Inspiration

We wanted to know if you could measure the moment public attention outruns the media, and whether that gap predicts anything about asset prices during major world events.

What it does

It takes three data sources , GDELT news headlines, Google Trends search interest, and asset prices, and computes a daily Virality Score that captures whether the public is searching for something more than journalists are writing about it. We tested it across four events: the COVID crash, the GameStop squeeze, the DeepSeek shock, and the Bitcoin bull run.

How we built it

Python for data processing and statistics, Chart.js for interactive dashboards, and a custom decay model (exponentially weighted headline stock) that lets you tune how fast media memory fades using a live λ slider.

Challenges we ran into

The three data sources never align perfectly, GDELT is daily, Google Trends was monthly for Bitcoin, and stock markets are closed on weekends while crypto never is. Getting a clean merged pipeline across four different events with different frequencies and time windows took most of the work.

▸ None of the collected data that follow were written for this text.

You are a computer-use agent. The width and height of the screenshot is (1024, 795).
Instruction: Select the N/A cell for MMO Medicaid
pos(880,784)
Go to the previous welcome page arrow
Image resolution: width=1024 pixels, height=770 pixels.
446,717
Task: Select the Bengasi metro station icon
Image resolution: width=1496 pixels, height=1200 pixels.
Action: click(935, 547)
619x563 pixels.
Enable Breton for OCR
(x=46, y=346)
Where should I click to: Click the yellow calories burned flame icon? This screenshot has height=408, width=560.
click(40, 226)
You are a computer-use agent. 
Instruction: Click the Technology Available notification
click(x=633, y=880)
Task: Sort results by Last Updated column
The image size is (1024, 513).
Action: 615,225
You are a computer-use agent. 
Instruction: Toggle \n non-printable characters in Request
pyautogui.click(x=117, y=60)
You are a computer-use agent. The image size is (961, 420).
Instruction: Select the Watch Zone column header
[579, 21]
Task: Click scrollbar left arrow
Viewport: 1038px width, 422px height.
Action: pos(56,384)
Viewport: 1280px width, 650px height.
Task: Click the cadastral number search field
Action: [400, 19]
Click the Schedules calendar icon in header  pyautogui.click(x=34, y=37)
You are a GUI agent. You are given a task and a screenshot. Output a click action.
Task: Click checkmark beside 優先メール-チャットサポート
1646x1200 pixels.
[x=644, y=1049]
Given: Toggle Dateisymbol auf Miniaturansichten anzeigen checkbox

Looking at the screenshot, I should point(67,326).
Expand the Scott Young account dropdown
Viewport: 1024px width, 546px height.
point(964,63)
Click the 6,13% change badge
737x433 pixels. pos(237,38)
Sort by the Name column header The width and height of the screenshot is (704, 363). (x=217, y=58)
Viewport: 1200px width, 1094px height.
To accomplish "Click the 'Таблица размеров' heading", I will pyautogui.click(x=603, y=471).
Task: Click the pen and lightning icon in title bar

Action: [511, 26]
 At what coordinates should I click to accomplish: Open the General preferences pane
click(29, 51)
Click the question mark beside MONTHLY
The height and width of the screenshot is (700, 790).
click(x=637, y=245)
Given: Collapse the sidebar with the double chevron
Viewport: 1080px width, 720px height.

Accomplishments that we're proud of

Finding that positive virality almost never occurs for mature assets is a genuinely surprising result we didn't expect going in.

What we learned

Markets move before the signal turns positive. Vt is a trailing indicator, by the time public attention visibly outpaces headlines, the price has already moved. Saturation is the normal state for high-coverage assets like Bitcoin.

What's next for Metal Cooler

Extend to daily Google Trends for Bitcoin to catch the brief positive-V windows within bull runs, add more assets and crises for cross-event comparison, and explore whether the rate of change of Vt (rather than its level) has predictive power with further analysis.